Can I set num_workers in torchvision.datasets.Kinetics400?

Hi,
I am trying to pre-compute the kinetics dataset.
I try it with

dataset = torchvision.datasets.Kinetics400(
            traindir,
            frames_per_clip=250,
            step_between_clips=200,
            transform=transform_train,
            frame_rate=30,
            extensions=('avi', 'mp4', )
        )

But it took like ~160hours.
I wonder if I can set num_workers, like dataloaders, to speed up.
Thanks.

You should be able to pass this dataset to a DataLoader and set the number of workers there, which would use multiple processes to create the batches or are you seeing any errors with it?

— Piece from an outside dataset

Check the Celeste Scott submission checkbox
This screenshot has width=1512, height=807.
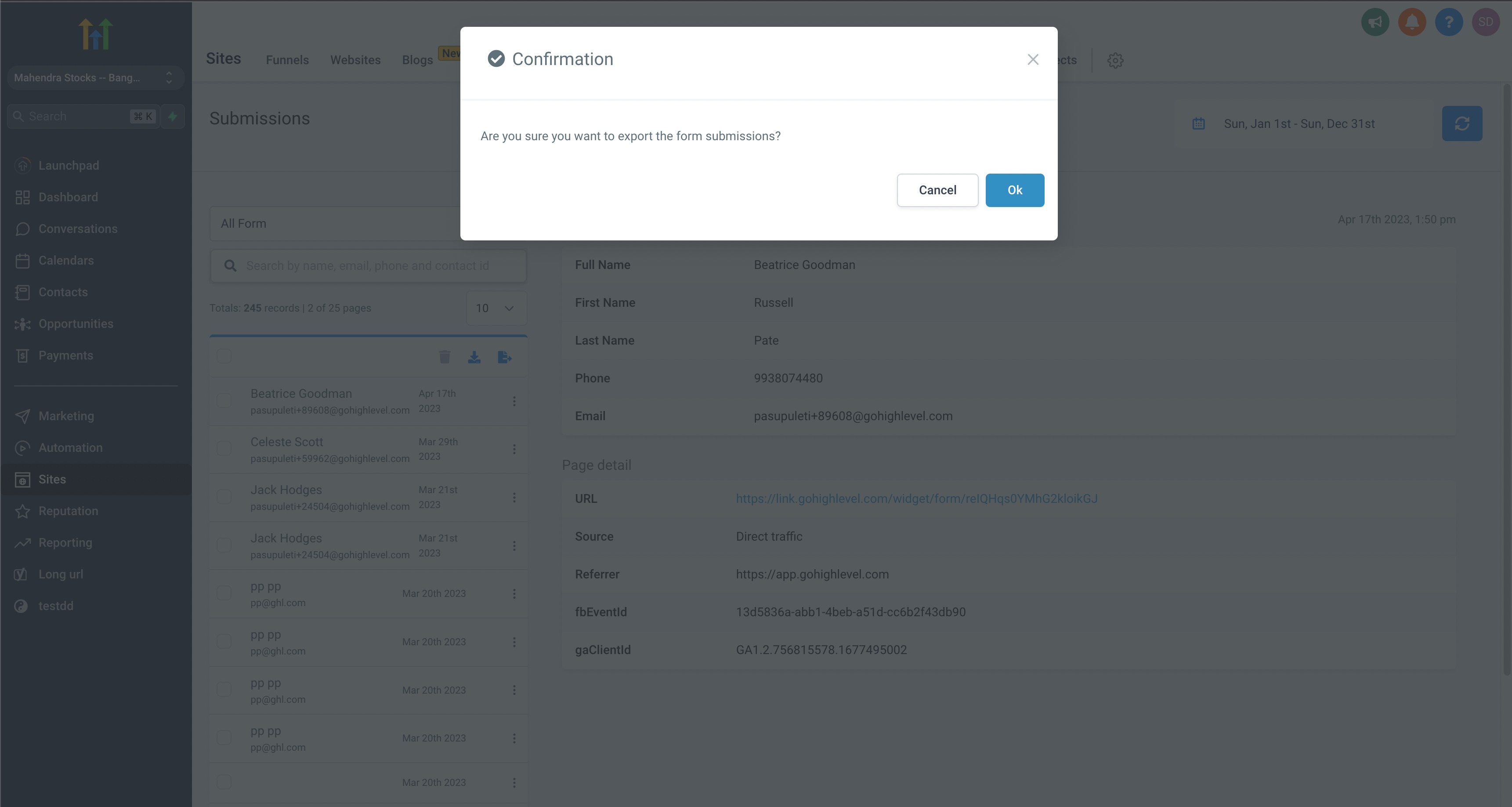tap(224, 449)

Hi, thanks for reply. No, no errors. I understand what you mean. The problem for me is at this step for generating the torchvision.datasets.Kinetics400 instance (before feed it to the dataloader), it took too long and exceed the time limit for my computing cluster. But I just realized I can add num_workers, like

dataset = torchvision.datasets.Kinetics400(
            traindir,
            frames_per_clip=250,
            step_between_clips=200,
            transform=transform_train,
            frame_rate=30,
            extensions=('avi', 'mp4', ),
            num_workers=4
        )

And it seems to be able to run smoothly, so I am testing if it helps.
But still wonder if it make sense to add the num_workers argument here.

Yes, it seems you are right and don’t need to wrap this Dataset into a DataLoader.

While the num_workers argument is shown in the docs, it’s unfortunately not explained in the parameters.

Inside the Kinetics400 dataset, a VideoClips object will be created, which accepts the num_workers argument as seen here.
Internally a DataLoader is created using the num_workers argument as seen here.

So it seems this “Dataset” reverts the logic of passing a Dataset instance into a DataLoader and uses a DataLoader instead internally.
I’m not sure, if this approach is used for all video datasets.

I understand, thank you very much.